Locate "Given: Click the" in the data below, then output the line it is on and all following lines through the last, word for word. Skip any pictures.
[[ Records provided, beginning ]]
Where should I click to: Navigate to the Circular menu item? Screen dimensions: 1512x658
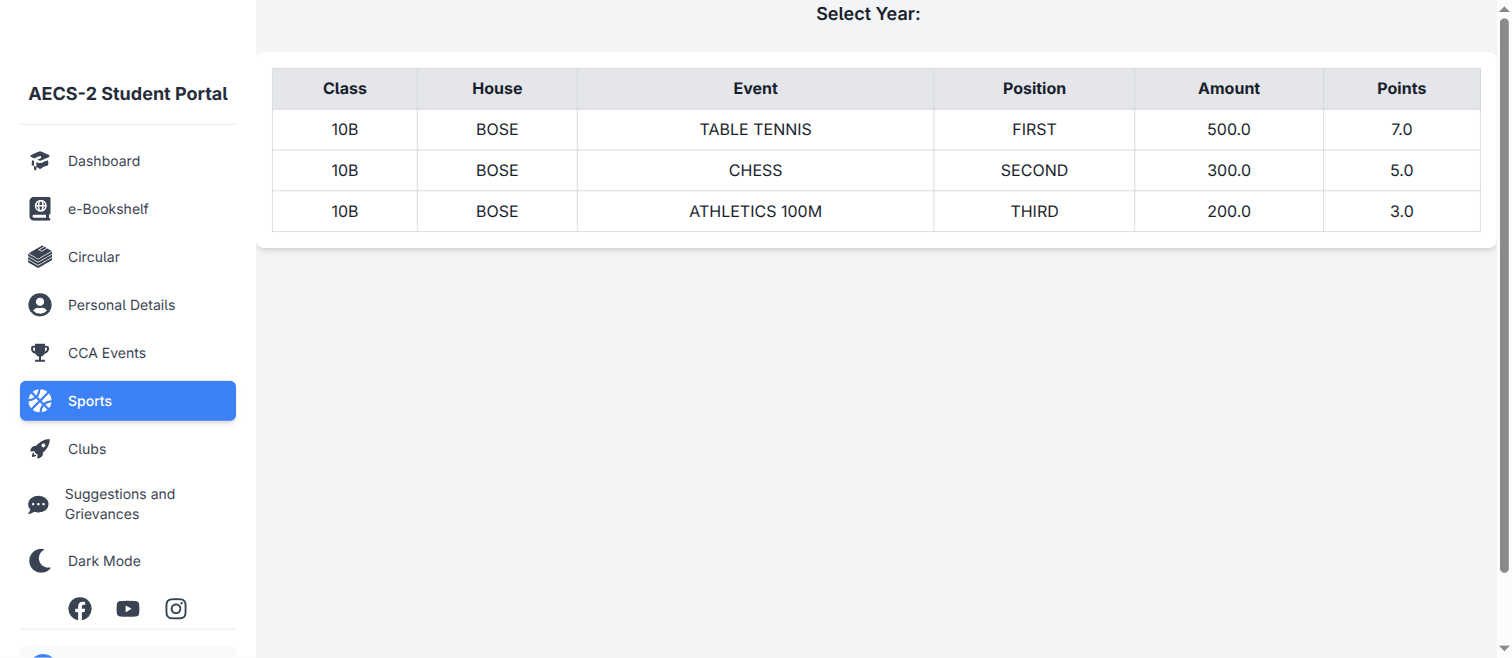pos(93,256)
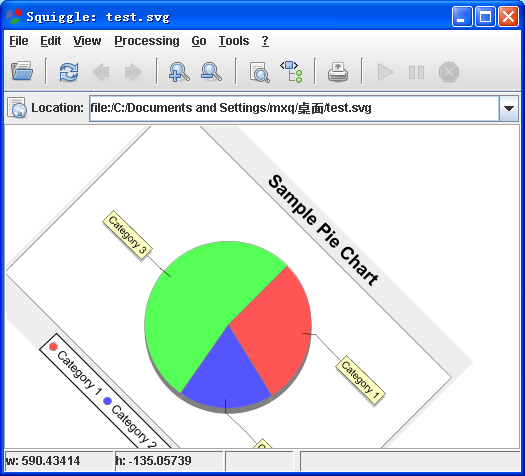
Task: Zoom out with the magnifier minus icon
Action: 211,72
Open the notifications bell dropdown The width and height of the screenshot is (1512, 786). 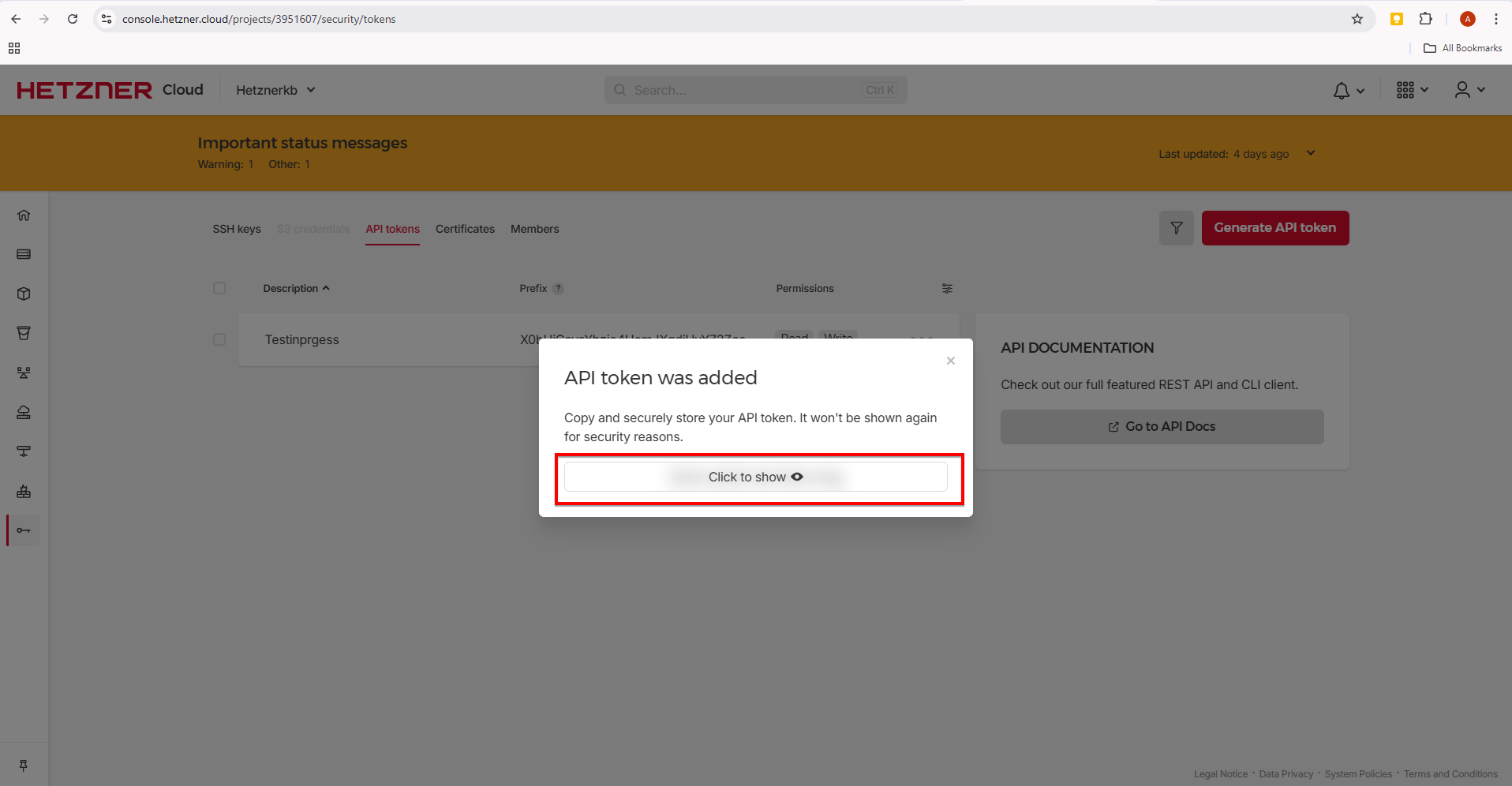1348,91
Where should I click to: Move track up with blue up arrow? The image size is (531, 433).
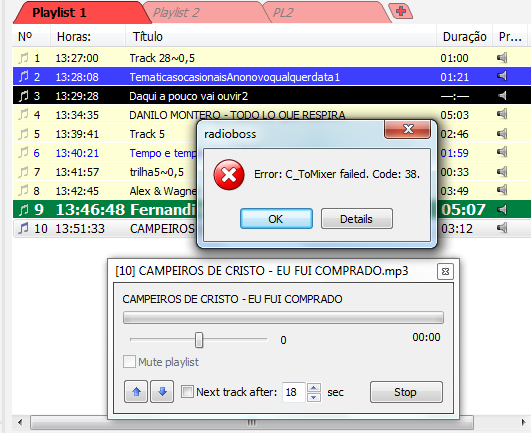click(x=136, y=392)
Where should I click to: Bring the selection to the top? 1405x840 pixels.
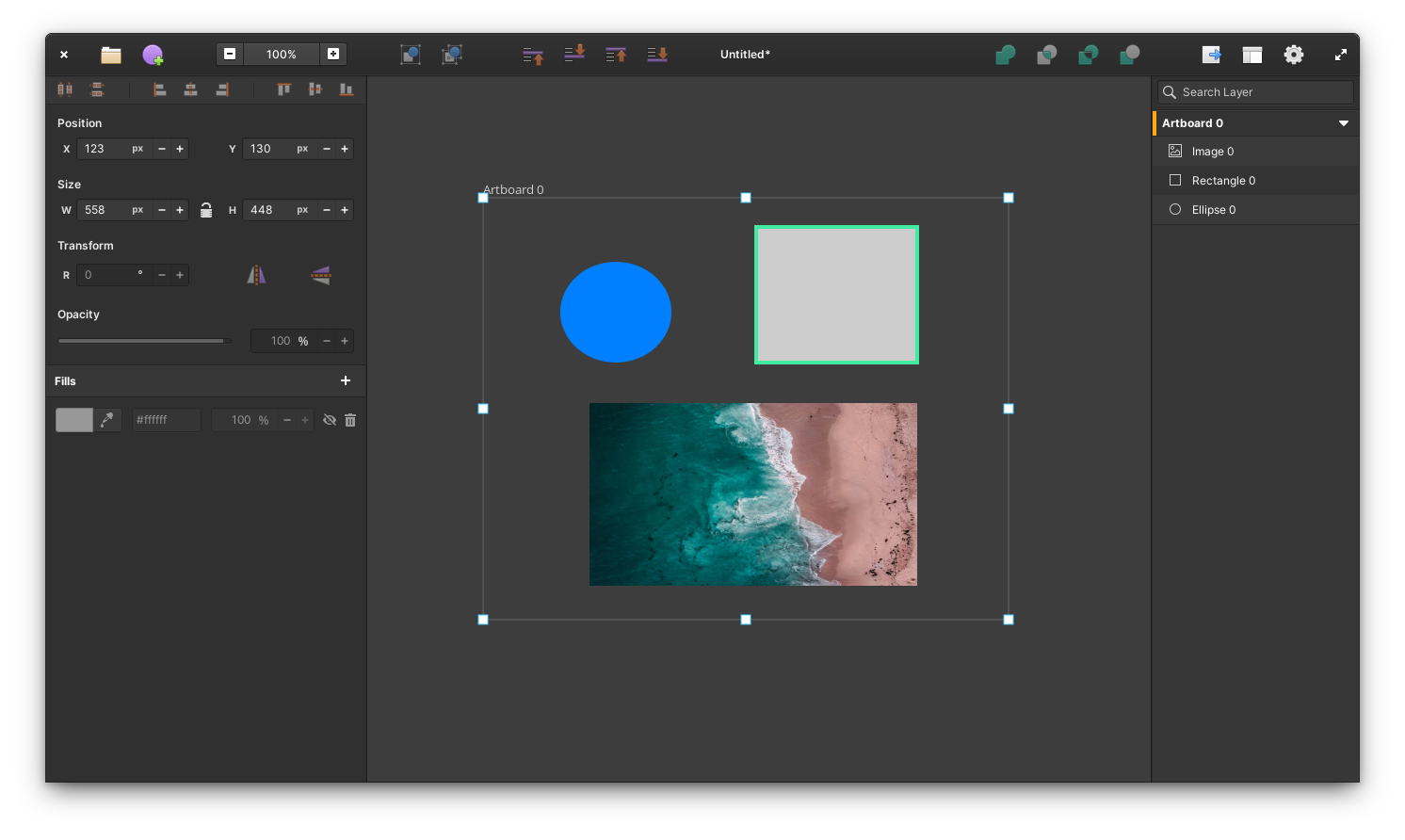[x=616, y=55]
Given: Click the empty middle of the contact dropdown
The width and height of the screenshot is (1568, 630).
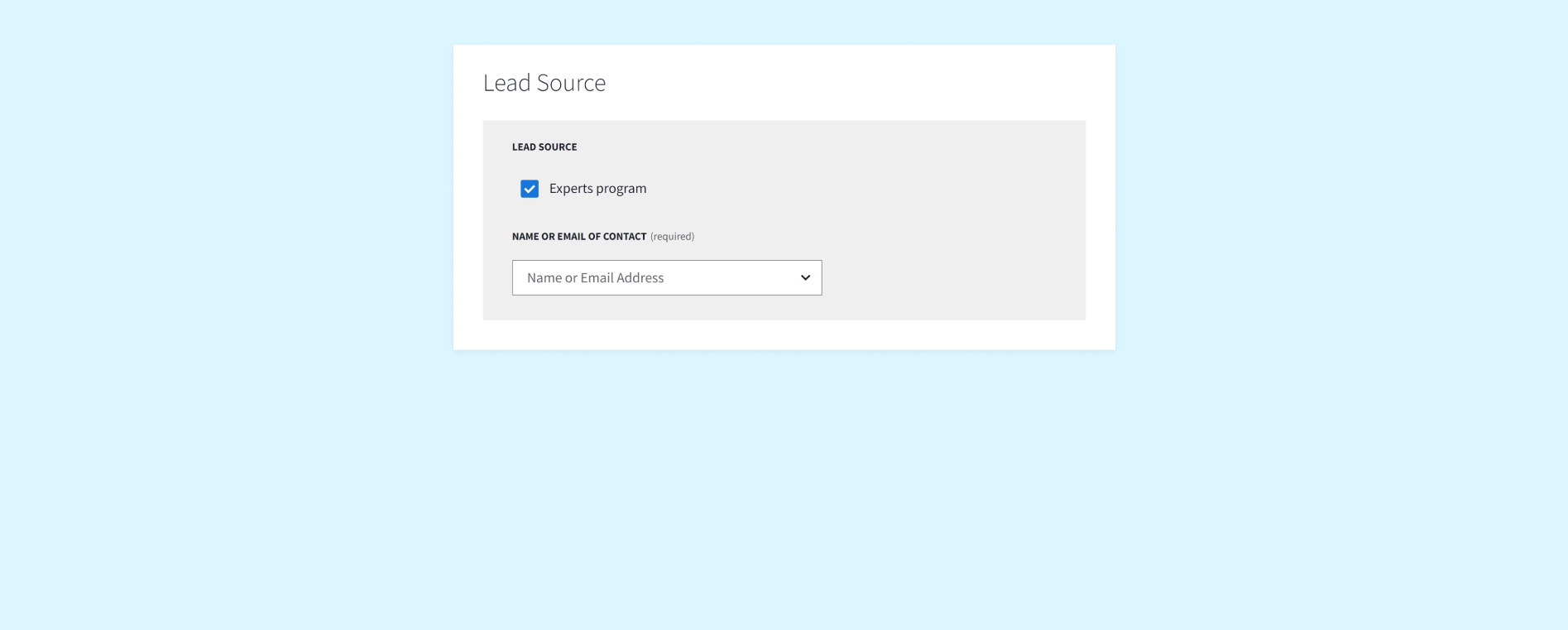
[[ Records provided, end ]]
- [Answer below]
Given: Click the empty middle of the contact dropdown
The width and height of the screenshot is (1568, 630).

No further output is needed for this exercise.